I’d love to see some data on your claim that most people use Uber Pool or Lyft Line, because I’m not sure that’s the reality. There’s been a lot of critical reporting on the Uber Pool experience. This Motherboard article is just one example.

I’m not saying that everyone should be taking the bus or that the bus is always the best solution. I do think on-demand services could play an important role in some cases, though I’m not sure the Uber model is the best one for such uses. I would also say that not everyone relies on buses, and that subways and trams can be even better public transit solution.

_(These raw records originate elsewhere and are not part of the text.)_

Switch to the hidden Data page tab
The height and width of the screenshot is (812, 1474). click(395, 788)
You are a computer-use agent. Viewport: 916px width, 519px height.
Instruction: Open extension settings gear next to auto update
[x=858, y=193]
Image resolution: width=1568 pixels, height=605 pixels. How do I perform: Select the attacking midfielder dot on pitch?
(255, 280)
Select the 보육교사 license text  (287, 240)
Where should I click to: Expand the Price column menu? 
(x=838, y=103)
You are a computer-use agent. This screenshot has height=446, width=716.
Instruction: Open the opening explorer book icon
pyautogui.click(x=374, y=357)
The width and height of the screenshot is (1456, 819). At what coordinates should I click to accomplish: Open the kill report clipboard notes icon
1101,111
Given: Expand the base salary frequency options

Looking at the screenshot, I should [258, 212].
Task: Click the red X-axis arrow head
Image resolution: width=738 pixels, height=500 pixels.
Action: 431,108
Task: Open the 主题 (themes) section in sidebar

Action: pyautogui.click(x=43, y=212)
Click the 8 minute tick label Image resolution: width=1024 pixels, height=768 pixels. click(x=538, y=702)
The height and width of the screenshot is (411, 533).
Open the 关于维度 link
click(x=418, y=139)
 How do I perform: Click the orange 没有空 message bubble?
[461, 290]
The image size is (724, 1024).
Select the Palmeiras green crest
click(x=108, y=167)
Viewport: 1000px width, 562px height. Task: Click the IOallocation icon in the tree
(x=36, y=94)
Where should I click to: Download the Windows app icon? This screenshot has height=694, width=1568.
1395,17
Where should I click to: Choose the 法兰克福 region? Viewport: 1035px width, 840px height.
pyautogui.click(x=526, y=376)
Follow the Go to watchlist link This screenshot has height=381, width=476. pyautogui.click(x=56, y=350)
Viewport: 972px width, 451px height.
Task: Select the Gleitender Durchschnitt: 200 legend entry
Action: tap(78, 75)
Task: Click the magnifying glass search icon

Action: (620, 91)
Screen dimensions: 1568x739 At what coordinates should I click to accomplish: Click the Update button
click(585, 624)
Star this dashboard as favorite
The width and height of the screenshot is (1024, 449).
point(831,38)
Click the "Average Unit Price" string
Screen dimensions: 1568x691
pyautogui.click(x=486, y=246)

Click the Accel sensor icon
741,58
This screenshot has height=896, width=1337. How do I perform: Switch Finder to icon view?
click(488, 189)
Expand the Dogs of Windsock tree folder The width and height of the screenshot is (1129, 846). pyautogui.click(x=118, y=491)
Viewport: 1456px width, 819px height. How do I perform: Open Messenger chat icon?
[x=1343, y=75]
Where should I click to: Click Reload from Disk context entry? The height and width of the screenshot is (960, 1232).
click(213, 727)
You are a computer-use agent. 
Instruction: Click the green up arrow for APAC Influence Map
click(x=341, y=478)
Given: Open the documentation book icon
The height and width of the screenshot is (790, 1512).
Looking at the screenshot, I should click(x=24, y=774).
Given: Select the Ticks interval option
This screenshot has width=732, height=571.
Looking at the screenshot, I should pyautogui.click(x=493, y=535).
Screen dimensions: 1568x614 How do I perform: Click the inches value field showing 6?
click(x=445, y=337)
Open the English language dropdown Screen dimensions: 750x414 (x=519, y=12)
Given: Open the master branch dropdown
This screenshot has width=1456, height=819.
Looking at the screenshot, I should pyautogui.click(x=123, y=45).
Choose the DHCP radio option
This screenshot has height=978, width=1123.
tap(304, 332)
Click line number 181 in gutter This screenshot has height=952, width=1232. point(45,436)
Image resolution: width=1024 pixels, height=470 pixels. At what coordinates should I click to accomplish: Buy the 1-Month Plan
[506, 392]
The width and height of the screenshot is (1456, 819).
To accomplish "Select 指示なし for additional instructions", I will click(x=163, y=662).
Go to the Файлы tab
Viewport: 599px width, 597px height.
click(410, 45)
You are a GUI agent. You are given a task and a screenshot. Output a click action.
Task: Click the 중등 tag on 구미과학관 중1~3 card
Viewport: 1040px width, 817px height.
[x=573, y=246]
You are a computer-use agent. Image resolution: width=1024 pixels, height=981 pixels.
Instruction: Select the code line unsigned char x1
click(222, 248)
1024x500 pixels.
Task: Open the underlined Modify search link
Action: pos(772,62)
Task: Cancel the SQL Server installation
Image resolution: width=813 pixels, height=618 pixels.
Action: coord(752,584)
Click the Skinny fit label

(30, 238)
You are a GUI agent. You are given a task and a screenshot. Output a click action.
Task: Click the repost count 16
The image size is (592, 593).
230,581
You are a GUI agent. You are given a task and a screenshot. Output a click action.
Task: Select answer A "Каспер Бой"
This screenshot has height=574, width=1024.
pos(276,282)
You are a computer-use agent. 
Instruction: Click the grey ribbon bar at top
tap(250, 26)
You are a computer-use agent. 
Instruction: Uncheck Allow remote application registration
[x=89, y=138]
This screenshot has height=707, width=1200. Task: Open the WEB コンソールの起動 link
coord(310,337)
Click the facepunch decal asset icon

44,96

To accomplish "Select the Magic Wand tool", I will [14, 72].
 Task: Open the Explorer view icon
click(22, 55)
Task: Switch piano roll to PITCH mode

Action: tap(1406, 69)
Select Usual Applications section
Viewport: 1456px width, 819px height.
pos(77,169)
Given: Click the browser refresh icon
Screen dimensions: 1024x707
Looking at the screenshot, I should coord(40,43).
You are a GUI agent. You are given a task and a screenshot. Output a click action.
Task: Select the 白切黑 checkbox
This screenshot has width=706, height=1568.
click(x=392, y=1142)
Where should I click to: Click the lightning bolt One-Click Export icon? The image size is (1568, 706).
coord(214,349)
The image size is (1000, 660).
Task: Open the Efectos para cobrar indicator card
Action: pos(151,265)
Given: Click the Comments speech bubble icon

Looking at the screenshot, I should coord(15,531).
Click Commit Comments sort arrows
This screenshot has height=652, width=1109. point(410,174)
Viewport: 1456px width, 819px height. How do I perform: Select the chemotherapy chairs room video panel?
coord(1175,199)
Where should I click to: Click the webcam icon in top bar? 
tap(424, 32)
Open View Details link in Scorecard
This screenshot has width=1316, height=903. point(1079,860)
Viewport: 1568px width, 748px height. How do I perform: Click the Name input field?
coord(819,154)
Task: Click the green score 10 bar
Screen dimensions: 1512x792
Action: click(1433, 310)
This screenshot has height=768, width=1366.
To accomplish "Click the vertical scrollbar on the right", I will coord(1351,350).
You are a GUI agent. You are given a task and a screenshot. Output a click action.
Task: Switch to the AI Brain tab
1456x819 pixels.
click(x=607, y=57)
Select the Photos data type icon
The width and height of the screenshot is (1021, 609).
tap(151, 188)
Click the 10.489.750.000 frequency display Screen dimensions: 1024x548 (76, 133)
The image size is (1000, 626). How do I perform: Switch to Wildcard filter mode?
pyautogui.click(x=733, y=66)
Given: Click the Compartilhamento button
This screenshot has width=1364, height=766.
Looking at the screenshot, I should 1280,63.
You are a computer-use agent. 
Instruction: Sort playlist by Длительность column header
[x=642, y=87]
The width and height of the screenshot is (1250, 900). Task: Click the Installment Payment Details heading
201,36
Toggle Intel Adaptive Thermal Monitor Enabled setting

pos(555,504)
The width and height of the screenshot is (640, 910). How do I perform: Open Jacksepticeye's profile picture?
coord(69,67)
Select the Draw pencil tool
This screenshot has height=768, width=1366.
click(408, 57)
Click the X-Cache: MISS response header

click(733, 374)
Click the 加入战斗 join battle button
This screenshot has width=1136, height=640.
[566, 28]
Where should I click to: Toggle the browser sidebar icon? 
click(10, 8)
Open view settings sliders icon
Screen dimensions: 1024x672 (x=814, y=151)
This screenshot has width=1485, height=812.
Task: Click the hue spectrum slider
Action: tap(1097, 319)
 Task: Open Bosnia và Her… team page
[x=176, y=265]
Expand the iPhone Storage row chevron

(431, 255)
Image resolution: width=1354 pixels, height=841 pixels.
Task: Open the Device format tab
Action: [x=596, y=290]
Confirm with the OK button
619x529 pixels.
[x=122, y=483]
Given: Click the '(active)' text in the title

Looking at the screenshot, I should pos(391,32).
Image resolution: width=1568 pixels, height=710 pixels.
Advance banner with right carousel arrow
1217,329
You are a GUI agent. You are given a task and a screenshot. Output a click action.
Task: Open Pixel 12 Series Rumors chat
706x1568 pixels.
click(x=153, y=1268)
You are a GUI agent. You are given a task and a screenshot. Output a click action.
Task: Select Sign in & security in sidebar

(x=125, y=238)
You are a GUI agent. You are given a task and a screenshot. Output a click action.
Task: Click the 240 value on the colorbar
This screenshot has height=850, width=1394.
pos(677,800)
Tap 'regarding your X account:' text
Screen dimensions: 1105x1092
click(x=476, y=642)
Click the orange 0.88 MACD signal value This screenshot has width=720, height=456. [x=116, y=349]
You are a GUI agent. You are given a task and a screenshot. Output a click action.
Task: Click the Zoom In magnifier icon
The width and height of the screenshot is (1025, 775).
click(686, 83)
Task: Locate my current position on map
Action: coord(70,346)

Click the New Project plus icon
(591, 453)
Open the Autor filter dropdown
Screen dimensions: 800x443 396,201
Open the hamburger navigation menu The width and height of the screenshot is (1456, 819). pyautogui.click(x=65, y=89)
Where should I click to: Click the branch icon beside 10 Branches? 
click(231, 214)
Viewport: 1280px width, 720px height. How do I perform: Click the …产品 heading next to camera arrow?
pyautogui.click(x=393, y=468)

I agree that there will be a transportation revolution of sorts when self-driving cars become readily available, but I’m not convinced it will be such a swift transition. I encounter a lot of people who are still wary of electric vehicles, let alone giving up their control over the machine. I think the fleet model is superior to the personal ownership model with self-driving vehicles, though I would like to see them added as a new public offering than being the purview of private companies. I also think we need to have a serious debate about transportation in cities. Do we want to keep giving over so much space to single-person vehicles, or should we take it back to use for public spaces and communal transportation solutions?

Naked Capitalism has published a five-part series on the economics of Uber (unfortunately too late to include as an aspect of this article) and you may be interested in it, as it sheds light on the lack of profitability in the current business model, and how fares are subsidized with billions in losses and VC money to try to achieve a monopoly postion.